Petronas’ 300,000 barrel-per-day (bpd) refinery complex, which forms part of the US$16 billion RAPID project within the 6,242-acre PIC, was at 94% development completion, said Datin Anita Azrina Abdul Aziz, Petronas Refinery and Petrochemical Corp Sdn Bhd’s head of stakeholder, communication and risk management.

She was speaking to the press today during a media familiarisation visit to PIC.

“The refinery will cater to more mid-sour crude from the Middle East,” she said.

However, she said Petronas is “still ironing out the details” on the percentage of crude supply to be sourced from Saudi Aramco under a share purchase agreement inked in April 2017 between the two parties, as well as the pricing mechanism of the supply.

The associated steam cracker plant and petrochemical complex under RAPID — with respective annual production capacity of 3 million tonnes of feedstock and 2,640 kilotonnes of petrochemicals — were at 91% and 69% completion as at end last year.

The PIC sits in the larger, 22,000-acre Pengerang Integrated Petroleum Complex (PIPC) endorsed by the state government of Johor and the federal government. Alongside RAPID, PIC is also home to six other associated facilities, including the centralised and shared utilities and facilities for the project and its employees.

Its raw water supply project (PAMER), which channels 30 million litres per day (MLD) to the Johor state water reservoir at Sungai Lebam and another 230 MLD to the PIC — started operations in July 2016. The project included the construction of an intake station, a dam and a booster pumping station, and 88km of raw water pipelines, Anita said.

Its wholly-owned 1,220MW Pengerang Co-generation Plant (PCP) started operations in October 2017, with 400MW sold to the the national grid. “Now, we are producing just over 900MW, and we plan to increase the portion to the national grid to over 600MW [at full capacity],” said Anita.

Similarly, its 3.5 million tonne-per-annum (mtpa) Regasification Terminal 2 (RGT2) has already started commercial operations in October last year.
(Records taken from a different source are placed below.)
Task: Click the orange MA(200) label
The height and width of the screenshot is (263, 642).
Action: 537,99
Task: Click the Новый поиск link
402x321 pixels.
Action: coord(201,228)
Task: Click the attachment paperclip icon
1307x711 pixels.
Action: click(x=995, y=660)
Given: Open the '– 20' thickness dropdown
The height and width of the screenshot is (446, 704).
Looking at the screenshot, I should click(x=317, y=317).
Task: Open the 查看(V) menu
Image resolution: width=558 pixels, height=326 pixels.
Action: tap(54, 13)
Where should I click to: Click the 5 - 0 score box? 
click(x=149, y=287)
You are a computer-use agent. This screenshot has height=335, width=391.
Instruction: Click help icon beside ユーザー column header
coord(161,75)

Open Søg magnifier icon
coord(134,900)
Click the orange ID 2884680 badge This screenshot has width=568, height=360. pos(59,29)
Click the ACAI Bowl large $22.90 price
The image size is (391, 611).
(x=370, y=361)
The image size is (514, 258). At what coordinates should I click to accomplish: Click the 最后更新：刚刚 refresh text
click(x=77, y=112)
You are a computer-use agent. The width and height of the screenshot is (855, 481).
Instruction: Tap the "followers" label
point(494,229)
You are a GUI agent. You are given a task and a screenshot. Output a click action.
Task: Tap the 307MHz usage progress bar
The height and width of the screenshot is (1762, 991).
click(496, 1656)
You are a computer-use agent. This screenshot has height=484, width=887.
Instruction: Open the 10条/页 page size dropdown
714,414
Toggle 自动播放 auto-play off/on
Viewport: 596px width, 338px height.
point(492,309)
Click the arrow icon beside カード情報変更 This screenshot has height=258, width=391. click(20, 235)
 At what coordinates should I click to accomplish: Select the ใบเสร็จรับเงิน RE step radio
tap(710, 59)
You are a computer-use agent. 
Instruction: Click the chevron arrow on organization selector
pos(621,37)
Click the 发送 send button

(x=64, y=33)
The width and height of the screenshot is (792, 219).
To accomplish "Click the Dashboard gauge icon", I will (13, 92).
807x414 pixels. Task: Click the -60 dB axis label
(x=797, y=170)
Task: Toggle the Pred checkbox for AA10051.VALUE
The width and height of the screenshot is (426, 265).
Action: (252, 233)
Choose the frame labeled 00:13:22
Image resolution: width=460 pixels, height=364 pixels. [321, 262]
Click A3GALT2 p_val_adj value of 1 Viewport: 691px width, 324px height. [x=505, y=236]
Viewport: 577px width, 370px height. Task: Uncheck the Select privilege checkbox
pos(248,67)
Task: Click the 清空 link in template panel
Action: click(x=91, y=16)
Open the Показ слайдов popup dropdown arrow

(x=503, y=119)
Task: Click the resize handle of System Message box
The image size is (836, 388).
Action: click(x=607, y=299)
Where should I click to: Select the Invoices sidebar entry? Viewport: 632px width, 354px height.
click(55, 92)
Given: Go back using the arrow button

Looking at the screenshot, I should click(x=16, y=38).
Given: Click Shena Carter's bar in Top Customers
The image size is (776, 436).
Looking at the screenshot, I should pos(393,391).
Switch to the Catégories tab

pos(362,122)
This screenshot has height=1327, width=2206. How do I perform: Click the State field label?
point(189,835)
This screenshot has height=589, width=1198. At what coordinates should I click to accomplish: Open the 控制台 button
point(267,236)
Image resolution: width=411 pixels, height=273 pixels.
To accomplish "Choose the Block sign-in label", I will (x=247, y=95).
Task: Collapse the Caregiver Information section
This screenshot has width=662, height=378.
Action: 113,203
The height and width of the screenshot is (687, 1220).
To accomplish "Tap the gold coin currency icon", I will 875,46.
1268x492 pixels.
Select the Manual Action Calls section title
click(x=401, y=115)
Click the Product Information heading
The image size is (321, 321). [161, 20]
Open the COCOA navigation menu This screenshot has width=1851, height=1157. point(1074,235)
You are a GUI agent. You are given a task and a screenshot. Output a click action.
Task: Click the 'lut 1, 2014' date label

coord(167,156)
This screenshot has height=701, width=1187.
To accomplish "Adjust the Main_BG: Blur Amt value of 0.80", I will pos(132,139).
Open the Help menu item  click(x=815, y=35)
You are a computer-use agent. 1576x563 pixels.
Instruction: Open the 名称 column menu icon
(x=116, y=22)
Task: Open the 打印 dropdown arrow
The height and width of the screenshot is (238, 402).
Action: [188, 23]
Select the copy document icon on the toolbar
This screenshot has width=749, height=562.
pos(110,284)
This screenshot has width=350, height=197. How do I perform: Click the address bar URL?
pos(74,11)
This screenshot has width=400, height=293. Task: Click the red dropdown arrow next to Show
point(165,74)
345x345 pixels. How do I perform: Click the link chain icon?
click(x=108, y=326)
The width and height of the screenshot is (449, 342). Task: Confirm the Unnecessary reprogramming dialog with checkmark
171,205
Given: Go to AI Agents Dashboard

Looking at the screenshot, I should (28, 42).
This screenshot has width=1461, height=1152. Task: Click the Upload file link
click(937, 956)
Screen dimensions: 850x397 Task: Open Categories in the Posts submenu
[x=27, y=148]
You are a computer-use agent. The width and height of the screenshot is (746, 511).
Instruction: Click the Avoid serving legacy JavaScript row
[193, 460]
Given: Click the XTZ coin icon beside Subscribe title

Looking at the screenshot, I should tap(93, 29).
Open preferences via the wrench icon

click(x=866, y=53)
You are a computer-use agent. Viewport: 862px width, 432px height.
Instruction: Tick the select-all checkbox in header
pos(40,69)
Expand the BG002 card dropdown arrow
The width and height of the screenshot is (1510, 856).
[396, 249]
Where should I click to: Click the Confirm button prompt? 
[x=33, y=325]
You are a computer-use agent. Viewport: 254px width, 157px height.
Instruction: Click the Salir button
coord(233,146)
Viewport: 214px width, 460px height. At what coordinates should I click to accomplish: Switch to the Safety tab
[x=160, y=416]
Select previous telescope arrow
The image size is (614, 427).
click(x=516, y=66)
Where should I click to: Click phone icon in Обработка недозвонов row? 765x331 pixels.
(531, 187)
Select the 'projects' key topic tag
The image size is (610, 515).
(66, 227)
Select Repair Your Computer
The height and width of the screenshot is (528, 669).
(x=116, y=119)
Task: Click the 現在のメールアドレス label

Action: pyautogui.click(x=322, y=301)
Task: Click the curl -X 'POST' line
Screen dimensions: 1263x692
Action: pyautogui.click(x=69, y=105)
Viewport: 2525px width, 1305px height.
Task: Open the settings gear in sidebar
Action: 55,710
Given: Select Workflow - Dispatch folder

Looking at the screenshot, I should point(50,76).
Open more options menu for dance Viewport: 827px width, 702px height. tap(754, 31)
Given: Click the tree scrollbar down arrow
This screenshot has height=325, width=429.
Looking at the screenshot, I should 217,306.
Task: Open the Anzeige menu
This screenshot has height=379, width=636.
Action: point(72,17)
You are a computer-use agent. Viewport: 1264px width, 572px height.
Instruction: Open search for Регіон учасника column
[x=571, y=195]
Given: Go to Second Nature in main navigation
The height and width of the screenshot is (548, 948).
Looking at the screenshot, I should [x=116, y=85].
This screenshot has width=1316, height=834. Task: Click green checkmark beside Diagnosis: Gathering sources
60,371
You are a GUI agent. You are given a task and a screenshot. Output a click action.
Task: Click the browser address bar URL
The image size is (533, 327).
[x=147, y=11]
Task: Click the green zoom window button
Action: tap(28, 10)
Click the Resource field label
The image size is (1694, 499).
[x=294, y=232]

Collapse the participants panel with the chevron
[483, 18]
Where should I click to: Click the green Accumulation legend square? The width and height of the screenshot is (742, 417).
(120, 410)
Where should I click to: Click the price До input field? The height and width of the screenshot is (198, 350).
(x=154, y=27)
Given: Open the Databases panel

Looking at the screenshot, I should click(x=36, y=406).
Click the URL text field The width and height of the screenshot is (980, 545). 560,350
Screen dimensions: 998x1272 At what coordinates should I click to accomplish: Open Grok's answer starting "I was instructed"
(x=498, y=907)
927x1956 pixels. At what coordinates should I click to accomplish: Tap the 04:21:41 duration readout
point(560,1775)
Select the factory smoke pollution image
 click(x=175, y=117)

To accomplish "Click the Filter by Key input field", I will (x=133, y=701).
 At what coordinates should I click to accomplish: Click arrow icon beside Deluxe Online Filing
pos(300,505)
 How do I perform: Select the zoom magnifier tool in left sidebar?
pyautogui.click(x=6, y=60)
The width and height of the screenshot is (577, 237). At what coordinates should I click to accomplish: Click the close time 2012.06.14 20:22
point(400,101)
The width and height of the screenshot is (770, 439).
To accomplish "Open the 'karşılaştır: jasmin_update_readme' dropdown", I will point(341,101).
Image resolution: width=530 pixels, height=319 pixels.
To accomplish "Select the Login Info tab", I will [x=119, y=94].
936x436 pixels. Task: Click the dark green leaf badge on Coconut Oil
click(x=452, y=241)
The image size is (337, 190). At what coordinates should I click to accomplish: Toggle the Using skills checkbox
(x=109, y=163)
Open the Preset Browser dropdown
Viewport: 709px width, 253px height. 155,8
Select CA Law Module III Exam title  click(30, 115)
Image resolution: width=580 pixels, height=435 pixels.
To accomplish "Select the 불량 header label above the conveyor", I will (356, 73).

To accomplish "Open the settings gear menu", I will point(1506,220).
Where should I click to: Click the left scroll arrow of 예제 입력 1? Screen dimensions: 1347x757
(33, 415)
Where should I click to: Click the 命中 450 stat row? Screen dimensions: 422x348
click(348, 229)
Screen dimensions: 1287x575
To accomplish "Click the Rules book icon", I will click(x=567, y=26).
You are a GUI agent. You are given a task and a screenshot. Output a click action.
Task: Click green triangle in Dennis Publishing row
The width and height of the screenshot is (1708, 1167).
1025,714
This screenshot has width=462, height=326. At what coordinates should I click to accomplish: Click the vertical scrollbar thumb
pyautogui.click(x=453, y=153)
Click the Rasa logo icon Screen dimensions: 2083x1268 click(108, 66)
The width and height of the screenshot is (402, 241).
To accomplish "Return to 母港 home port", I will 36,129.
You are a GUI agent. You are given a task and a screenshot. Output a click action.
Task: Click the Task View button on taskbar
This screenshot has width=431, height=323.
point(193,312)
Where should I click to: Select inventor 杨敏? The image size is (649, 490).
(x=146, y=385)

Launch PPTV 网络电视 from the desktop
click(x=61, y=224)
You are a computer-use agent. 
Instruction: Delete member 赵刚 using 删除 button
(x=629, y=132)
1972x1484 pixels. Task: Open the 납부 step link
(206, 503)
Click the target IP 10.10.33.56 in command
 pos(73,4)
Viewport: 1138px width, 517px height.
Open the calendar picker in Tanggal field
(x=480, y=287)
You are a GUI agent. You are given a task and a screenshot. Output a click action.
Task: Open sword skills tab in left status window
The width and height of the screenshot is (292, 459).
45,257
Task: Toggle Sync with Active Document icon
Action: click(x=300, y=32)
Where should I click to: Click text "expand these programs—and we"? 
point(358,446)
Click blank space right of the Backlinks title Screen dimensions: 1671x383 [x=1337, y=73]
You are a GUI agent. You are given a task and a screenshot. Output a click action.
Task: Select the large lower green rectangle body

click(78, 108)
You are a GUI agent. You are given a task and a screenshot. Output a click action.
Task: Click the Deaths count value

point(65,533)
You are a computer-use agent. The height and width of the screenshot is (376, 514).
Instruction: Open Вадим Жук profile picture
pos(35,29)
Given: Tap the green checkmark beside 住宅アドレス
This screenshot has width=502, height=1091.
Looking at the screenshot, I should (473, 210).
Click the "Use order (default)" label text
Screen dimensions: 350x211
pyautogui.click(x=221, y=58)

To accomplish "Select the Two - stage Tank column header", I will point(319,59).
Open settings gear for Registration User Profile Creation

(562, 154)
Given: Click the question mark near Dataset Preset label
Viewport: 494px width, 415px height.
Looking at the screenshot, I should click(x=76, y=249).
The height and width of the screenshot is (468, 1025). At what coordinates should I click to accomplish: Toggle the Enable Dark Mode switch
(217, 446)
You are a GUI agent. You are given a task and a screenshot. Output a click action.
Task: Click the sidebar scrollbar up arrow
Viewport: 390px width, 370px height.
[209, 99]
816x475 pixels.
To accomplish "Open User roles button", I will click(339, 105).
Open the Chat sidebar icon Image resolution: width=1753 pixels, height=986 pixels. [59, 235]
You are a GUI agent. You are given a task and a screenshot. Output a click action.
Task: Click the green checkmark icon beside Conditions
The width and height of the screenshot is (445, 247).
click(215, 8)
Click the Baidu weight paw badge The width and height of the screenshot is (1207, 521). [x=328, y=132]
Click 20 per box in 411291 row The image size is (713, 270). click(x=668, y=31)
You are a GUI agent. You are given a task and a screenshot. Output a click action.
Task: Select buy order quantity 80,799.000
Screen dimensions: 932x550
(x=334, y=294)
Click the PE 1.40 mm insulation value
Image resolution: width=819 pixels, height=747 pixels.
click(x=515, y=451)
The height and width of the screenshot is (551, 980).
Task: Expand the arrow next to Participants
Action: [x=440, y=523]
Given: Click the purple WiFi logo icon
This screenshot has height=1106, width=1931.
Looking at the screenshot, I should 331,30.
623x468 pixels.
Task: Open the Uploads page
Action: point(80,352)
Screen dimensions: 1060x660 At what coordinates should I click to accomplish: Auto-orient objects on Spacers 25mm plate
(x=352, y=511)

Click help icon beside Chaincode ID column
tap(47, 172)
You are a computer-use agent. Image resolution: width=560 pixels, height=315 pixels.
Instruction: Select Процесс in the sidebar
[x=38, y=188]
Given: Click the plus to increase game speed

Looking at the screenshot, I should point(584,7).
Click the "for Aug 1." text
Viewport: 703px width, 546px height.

RGT2 is a joint venture between Petronas, Dialog Group Bhd and the Johor state government.

Meanwhile, its air separation unit (ASU) to provide 2,954 tonne-per-day (TPD) of industrial gases to PIC, co-owned by Petronas Gas Bhd and Linde AG, was “74% complete, with mechanical equipment installation currently progressing as planned,” said Anita.

The Pengerang Deepwater Terminal 2 — jointly owned by Petronas’ PRPC Utilities and Facilities Sdn Bhd, Dialog Equity (Two) Sdn Bhd, Vopak Terminal Pengerang  BV as well as State Secretary, Johor (Inc) — was at 83% completion, and will receive first crude by August 2018.

Anita said that as at end-2017, PIC has taken up over 60% of the expected project cost of US$27 billion, but did not state Petronas’ portion of it.

It was reported in October 2017 that Petronas and Saudi Aramco were seeking to raise US$8 billion via a bridge loan for RAPID. Earlier in April, Saudi Aramco agreed to an equity participation in the project by investing US$7 billion, details of which were still being ironed out at that time, according to Second Finance Minister Datuk Seri Johari Abdul Ghani.